En 1942, ses parents la persuadent de quitter la France. Elle embarque pour New York puis, prise de remords, revient à Londres pour, espère-t-elle, être envoyée en terre occupée par les membres de la France Libre réunis autour du général de Gaulle. En raison de sa trop faible santé, il lui est plutôt confié de travailler sur ce que pourrait être la Constitution de la France, une fois celle-ci libérée. Ce travail, dans lequel elle jette ses dernières forces (Simone Weil est alors atteinte d’une tuberculose et refuse de manger davantage que ne le fait un Français en zone occupée), donnera naissance à son œuvre maîtresse : L’Enracinement.
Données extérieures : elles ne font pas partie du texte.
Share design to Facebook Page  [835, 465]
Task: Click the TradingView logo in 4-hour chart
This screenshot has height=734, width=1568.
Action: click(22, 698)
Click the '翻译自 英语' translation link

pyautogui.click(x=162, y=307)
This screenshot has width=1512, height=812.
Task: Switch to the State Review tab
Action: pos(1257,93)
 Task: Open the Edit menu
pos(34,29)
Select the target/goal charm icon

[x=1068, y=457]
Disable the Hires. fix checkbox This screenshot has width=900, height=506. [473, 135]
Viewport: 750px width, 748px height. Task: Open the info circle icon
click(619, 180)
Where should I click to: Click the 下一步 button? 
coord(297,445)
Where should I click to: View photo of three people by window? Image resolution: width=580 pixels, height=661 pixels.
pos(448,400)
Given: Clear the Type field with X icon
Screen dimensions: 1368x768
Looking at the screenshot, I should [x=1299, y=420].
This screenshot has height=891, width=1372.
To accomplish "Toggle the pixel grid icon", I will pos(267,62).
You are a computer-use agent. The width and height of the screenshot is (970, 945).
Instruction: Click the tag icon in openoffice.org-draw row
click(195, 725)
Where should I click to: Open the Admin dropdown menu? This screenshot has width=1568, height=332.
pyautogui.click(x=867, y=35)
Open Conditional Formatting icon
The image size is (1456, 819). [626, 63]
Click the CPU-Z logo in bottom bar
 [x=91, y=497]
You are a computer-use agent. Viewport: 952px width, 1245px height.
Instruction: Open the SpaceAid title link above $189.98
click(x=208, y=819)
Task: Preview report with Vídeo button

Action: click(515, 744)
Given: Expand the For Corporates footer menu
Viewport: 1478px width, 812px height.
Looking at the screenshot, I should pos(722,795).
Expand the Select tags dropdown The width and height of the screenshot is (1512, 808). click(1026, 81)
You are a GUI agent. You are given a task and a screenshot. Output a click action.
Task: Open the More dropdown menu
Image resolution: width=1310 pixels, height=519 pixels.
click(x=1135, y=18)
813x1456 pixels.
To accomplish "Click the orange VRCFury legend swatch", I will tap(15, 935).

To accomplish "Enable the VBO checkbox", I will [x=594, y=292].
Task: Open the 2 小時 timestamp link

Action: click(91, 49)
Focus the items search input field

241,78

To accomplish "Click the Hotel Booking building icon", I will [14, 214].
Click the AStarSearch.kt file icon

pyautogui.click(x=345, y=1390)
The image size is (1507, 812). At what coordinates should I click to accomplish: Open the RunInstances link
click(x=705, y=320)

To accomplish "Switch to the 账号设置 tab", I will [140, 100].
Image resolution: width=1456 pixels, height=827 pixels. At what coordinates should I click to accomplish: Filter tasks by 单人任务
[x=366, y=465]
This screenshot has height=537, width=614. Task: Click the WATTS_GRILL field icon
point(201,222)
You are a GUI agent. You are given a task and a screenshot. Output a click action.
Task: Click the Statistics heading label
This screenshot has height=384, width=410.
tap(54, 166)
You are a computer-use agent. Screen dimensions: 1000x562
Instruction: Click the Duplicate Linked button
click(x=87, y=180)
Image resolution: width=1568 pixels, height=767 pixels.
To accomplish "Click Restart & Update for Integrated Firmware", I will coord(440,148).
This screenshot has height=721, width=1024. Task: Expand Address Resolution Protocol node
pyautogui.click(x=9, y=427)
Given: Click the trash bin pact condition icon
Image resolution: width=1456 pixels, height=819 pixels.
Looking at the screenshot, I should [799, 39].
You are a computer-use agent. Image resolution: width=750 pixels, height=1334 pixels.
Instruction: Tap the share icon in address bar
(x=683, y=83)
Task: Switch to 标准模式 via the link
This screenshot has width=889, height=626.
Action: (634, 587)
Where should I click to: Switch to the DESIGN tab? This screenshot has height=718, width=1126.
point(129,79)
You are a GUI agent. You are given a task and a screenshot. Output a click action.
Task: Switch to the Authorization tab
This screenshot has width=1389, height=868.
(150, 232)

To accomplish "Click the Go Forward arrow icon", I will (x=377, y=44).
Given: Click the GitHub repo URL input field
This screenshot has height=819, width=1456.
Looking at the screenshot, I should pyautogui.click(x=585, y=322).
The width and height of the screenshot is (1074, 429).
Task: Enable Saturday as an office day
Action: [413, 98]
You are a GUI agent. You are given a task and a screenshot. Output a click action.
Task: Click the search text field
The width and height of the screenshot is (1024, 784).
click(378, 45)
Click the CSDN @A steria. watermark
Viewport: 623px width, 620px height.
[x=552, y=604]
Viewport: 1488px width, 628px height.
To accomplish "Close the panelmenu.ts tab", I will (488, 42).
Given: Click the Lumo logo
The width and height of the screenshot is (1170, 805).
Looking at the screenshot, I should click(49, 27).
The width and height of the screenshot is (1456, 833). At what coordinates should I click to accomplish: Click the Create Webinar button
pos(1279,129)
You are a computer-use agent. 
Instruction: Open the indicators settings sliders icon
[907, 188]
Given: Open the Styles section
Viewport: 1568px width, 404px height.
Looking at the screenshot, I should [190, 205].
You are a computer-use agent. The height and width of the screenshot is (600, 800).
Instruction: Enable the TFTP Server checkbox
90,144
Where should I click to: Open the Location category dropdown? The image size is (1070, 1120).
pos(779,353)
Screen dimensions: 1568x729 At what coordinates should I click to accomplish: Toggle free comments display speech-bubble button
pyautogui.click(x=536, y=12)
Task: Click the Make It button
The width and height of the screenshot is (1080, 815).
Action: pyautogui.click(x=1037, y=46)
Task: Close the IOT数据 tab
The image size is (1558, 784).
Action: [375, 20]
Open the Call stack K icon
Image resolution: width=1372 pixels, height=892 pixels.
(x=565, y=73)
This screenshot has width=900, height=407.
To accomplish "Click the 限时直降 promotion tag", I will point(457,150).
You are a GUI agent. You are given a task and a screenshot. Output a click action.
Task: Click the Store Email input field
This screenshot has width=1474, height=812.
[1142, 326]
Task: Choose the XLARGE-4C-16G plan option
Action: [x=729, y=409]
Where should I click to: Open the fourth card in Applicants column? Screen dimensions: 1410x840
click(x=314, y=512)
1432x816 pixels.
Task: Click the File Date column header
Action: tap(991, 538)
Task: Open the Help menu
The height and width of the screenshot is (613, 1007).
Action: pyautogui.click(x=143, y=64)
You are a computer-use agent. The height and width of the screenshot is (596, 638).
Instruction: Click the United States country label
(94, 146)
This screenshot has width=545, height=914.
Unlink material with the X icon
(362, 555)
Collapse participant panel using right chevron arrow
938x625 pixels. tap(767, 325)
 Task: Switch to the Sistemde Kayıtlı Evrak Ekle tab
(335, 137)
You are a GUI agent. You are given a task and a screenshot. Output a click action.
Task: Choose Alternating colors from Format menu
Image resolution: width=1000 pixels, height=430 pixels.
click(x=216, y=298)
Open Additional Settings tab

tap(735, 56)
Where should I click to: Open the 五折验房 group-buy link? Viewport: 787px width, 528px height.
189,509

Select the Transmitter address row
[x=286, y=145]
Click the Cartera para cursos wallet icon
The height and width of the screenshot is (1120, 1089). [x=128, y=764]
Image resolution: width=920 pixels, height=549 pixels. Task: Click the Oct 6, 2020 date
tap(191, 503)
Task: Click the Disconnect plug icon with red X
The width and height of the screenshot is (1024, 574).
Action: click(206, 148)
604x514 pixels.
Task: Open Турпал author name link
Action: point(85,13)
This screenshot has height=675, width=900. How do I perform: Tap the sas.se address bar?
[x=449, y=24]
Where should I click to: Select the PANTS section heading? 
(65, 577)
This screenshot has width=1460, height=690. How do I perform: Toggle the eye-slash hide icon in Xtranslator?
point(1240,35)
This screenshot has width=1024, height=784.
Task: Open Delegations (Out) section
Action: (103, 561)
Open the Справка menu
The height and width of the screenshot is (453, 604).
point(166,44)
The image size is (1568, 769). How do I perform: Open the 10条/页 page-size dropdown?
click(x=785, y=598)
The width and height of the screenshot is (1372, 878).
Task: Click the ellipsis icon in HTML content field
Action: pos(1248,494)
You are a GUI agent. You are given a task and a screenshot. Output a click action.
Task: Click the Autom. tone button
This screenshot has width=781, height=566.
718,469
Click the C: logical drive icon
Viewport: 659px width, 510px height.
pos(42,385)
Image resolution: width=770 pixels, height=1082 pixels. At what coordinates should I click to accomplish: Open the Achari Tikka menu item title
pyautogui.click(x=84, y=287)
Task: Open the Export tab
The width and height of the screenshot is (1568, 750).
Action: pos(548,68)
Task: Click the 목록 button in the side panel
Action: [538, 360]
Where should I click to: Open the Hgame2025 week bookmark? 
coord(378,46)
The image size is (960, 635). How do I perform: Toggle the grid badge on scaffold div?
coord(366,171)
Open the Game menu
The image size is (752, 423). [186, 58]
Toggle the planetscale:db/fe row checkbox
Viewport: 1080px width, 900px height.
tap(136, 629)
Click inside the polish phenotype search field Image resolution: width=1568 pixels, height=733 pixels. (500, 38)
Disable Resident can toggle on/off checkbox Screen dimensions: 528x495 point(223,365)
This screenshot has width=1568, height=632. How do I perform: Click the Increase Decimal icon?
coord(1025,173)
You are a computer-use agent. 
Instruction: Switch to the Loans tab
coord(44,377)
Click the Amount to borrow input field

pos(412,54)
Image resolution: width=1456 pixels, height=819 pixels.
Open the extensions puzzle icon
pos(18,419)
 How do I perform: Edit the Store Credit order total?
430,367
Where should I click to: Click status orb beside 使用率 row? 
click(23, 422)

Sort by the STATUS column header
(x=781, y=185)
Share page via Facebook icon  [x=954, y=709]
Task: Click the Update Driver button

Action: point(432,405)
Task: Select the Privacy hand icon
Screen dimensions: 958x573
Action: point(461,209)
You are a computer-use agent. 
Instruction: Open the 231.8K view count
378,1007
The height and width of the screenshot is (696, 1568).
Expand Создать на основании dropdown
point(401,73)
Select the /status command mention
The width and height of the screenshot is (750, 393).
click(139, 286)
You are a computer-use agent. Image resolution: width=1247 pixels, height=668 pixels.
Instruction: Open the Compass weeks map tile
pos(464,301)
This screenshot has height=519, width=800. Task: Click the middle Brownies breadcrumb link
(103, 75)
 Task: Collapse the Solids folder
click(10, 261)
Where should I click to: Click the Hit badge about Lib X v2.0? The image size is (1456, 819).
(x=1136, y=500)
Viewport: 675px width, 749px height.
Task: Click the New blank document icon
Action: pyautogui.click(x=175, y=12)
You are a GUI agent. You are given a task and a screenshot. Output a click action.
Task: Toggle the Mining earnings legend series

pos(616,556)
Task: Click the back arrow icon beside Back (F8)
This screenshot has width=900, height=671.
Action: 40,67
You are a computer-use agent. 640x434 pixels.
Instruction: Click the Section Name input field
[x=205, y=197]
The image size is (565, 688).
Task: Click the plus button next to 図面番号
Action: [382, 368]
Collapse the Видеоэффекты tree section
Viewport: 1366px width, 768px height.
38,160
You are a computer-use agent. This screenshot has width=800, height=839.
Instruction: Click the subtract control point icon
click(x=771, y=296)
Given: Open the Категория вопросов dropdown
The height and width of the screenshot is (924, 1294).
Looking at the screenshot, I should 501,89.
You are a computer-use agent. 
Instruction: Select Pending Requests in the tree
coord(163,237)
Le sous-titre de ce texte inachevé parle de lui-même : Prélude à une déclaration des devoirs envers l’être humain.

Car l’homme, selon Simone Weil, est originairement un être non point de droits, mais de devoirs : reconnaître l’obligation originelle qui le lie à son frère, telle est la destinée proprement humaine. D’avoir cherché la vie où elle était, dans l’aventure humaine et l’attention à l’autre, Simone Weil meurt d’épuisement à Londres, le 24 août 1943. Elle a 34 ans.

NOTRE PARCOURS

La purification de mon idée de Dieu

Nous venons de voir que l’événement crucial de la vie de Simone Weil a été de croire que l’attention seule, pourvu qu’elle soit parfaite, permet un accès sûr à la vérité. Il semble donc cohérent de prendre comme point de départ la prière définie comme attention (premier jour). Or puisque l’attention est vide, attente, disponibilité, accueil de la vérité (et non quête volontariste vers elle), elle se doit de dépouiller son objet de tout ce qu’on projette sur lui, afin de le recevoir « dans sa vérité nue ». C’est là donc la première étape de notre parcours (jour 1 à 3) : le dépouillement de Dieu de ce qui n’est pas lui, dépouillement allant jusqu’à la conception lucide de ce que Simone Weil nomme le malheur (qui est l’appréhension d’un monde sans Dieu, livré au pur mécanisme de la force).